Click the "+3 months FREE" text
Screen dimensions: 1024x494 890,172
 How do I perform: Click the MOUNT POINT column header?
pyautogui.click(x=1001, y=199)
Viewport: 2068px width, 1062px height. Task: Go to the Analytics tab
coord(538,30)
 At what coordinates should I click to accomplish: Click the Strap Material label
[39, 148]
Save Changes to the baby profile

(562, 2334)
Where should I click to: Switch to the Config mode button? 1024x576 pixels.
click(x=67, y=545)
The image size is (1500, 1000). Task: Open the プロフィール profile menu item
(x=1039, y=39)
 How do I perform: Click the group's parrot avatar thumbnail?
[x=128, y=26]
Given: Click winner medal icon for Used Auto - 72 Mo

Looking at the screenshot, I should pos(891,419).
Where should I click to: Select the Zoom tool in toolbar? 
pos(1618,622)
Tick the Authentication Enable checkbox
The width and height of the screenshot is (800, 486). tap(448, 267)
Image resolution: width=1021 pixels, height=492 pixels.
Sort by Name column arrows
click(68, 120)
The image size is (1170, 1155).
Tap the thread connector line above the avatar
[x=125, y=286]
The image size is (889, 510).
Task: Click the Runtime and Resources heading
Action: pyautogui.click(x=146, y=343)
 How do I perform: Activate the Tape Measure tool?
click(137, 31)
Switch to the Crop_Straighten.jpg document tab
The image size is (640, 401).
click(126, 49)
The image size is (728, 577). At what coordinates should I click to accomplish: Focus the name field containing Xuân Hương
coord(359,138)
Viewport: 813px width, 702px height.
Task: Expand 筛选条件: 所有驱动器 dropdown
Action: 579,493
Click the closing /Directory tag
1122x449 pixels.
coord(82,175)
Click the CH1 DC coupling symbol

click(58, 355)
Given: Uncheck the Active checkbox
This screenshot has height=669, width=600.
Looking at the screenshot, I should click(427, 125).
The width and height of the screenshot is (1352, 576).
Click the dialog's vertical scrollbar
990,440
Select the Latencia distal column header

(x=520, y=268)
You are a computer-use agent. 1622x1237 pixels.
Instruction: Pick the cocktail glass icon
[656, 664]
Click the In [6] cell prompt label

**TRY IT**
Look above for the line containing "The width and height of the screenshot is (1352, 576)."; reproduce it and every line after it through the end of the material, exactly, and nothing else.

**THE ANSWER**
The width and height of the screenshot is (1352, 576).
Click the dialog's vertical scrollbar
990,440
Select the Latencia distal column header

(x=520, y=268)
You are a computer-use agent. 1622x1237 pixels.
Instruction: Pick the cocktail glass icon
[656, 664]
Click the In [6] cell prompt label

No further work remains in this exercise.